> [Dataset extract]:
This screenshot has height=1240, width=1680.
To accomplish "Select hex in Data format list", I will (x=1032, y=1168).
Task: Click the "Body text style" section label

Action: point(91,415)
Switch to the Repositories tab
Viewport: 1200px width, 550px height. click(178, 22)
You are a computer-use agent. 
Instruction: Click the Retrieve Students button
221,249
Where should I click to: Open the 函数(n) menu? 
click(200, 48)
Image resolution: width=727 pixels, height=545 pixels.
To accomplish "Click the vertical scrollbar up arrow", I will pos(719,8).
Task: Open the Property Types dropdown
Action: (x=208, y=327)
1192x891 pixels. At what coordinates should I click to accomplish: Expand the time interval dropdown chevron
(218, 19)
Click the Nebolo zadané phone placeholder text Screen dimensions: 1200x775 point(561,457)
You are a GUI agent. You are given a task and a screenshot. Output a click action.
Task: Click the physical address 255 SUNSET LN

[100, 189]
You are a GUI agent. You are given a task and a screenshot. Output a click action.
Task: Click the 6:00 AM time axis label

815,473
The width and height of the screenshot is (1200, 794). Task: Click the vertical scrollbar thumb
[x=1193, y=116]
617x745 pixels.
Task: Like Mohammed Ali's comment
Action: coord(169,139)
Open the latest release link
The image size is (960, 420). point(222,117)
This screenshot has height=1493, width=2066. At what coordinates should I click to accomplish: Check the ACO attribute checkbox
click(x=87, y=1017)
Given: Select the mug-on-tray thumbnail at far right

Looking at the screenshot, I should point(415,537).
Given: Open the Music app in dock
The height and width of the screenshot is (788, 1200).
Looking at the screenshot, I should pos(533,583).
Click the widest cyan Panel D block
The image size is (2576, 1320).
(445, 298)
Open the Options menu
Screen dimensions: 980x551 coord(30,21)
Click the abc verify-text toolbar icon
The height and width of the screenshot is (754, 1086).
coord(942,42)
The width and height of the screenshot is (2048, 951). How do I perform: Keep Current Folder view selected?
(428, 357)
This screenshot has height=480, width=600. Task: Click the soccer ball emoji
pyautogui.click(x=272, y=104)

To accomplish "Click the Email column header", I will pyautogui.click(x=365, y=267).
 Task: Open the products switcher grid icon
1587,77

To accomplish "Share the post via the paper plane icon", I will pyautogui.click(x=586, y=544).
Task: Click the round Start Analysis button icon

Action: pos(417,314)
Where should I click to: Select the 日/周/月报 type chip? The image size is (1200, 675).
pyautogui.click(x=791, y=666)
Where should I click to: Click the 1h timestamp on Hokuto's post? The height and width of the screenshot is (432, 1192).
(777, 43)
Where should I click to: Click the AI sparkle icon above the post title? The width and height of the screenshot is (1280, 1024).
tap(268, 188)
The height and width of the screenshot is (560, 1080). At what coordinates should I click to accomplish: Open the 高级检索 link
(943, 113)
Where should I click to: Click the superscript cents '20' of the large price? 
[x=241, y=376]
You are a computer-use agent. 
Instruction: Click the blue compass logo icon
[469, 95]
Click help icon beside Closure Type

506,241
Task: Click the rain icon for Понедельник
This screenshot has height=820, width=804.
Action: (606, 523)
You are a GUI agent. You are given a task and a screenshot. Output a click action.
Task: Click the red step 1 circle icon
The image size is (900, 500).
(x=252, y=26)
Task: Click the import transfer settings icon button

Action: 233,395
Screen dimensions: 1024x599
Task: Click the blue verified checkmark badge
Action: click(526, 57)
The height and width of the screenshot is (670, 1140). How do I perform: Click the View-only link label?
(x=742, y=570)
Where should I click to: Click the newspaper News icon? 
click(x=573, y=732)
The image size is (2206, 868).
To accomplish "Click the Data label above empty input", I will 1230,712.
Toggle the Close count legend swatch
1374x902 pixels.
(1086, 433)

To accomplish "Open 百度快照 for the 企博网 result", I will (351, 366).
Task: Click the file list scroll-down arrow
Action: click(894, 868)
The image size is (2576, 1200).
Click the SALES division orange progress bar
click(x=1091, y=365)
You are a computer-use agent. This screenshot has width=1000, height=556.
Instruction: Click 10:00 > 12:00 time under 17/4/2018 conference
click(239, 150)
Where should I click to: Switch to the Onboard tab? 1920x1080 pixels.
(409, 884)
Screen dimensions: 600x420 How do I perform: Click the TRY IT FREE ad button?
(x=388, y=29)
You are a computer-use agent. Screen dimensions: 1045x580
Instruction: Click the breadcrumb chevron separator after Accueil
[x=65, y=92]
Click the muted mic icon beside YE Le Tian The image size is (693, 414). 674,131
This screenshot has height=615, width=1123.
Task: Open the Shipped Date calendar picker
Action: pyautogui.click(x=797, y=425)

> [Instruction]: Reproduce every one of the rows above verbatim, without altering a single character.

> [Written solution]:
This screenshot has height=1240, width=1680.
To accomplish "Select hex in Data format list", I will (x=1032, y=1168).
Task: Click the "Body text style" section label

Action: point(91,415)
Switch to the Repositories tab
Viewport: 1200px width, 550px height. click(178, 22)
You are a computer-use agent. 
Instruction: Click the Retrieve Students button
221,249
Where should I click to: Open the 函数(n) menu? 
click(200, 48)
Image resolution: width=727 pixels, height=545 pixels.
To accomplish "Click the vertical scrollbar up arrow", I will pos(719,8).
Task: Open the Property Types dropdown
Action: (x=208, y=327)
1192x891 pixels. At what coordinates should I click to accomplish: Expand the time interval dropdown chevron
(218, 19)
Click the Nebolo zadané phone placeholder text Screen dimensions: 1200x775 point(561,457)
You are a GUI agent. You are given a task and a screenshot. Output a click action.
Task: Click the physical address 255 SUNSET LN

[100, 189]
You are a GUI agent. You are given a task and a screenshot. Output a click action.
Task: Click the 6:00 AM time axis label

815,473
The width and height of the screenshot is (1200, 794). Task: Click the vertical scrollbar thumb
[x=1193, y=116]
617x745 pixels.
Task: Like Mohammed Ali's comment
Action: coord(169,139)
Open the latest release link
The image size is (960, 420). point(222,117)
This screenshot has height=1493, width=2066. At what coordinates should I click to accomplish: Check the ACO attribute checkbox
click(x=87, y=1017)
Given: Select the mug-on-tray thumbnail at far right

Looking at the screenshot, I should point(415,537).
Given: Open the Music app in dock
The height and width of the screenshot is (788, 1200).
Looking at the screenshot, I should pos(533,583).
Click the widest cyan Panel D block
The image size is (2576, 1320).
(445, 298)
Open the Options menu
Screen dimensions: 980x551 coord(30,21)
Click the abc verify-text toolbar icon
The height and width of the screenshot is (754, 1086).
coord(942,42)
The width and height of the screenshot is (2048, 951). How do I perform: Keep Current Folder view selected?
(428, 357)
This screenshot has height=480, width=600. Task: Click the soccer ball emoji
pyautogui.click(x=272, y=104)

To accomplish "Click the Email column header", I will pyautogui.click(x=365, y=267).
 Task: Open the products switcher grid icon
1587,77

To accomplish "Share the post via the paper plane icon", I will pyautogui.click(x=586, y=544).
Task: Click the round Start Analysis button icon

Action: pos(417,314)
Where should I click to: Select the 日/周/月报 type chip? The image size is (1200, 675).
pyautogui.click(x=791, y=666)
Where should I click to: Click the 1h timestamp on Hokuto's post? The height and width of the screenshot is (432, 1192).
(777, 43)
Where should I click to: Click the AI sparkle icon above the post title? The width and height of the screenshot is (1280, 1024).
tap(268, 188)
The height and width of the screenshot is (560, 1080). At what coordinates should I click to accomplish: Open the 高级检索 link
(943, 113)
Where should I click to: Click the superscript cents '20' of the large price? 
[x=241, y=376]
You are a computer-use agent. 
Instruction: Click the blue compass logo icon
[469, 95]
Click help icon beside Closure Type

506,241
Task: Click the rain icon for Понедельник
This screenshot has height=820, width=804.
Action: (606, 523)
You are a GUI agent. You are given a task and a screenshot. Output a click action.
Task: Click the red step 1 circle icon
The image size is (900, 500).
(x=252, y=26)
Task: Click the import transfer settings icon button

Action: 233,395
Screen dimensions: 1024x599
Task: Click the blue verified checkmark badge
Action: click(526, 57)
The height and width of the screenshot is (670, 1140). How do I perform: Click the View-only link label?
(x=742, y=570)
Where should I click to: Click the newspaper News icon? 
click(x=573, y=732)
The image size is (2206, 868).
To accomplish "Click the Data label above empty input", I will 1230,712.
Toggle the Close count legend swatch
1374x902 pixels.
(1086, 433)

To accomplish "Open 百度快照 for the 企博网 result", I will (351, 366).
Task: Click the file list scroll-down arrow
Action: click(894, 868)
The image size is (2576, 1200).
Click the SALES division orange progress bar
click(x=1091, y=365)
You are a computer-use agent. This screenshot has width=1000, height=556.
Instruction: Click 10:00 > 12:00 time under 17/4/2018 conference
click(239, 150)
Where should I click to: Switch to the Onboard tab? 1920x1080 pixels.
(409, 884)
Screen dimensions: 600x420 How do I perform: Click the TRY IT FREE ad button?
(x=388, y=29)
You are a computer-use agent. Screen dimensions: 1045x580
Instruction: Click the breadcrumb chevron separator after Accueil
[x=65, y=92]
Click the muted mic icon beside YE Le Tian The image size is (693, 414). 674,131
This screenshot has height=615, width=1123.
Task: Open the Shipped Date calendar picker
Action: pyautogui.click(x=797, y=425)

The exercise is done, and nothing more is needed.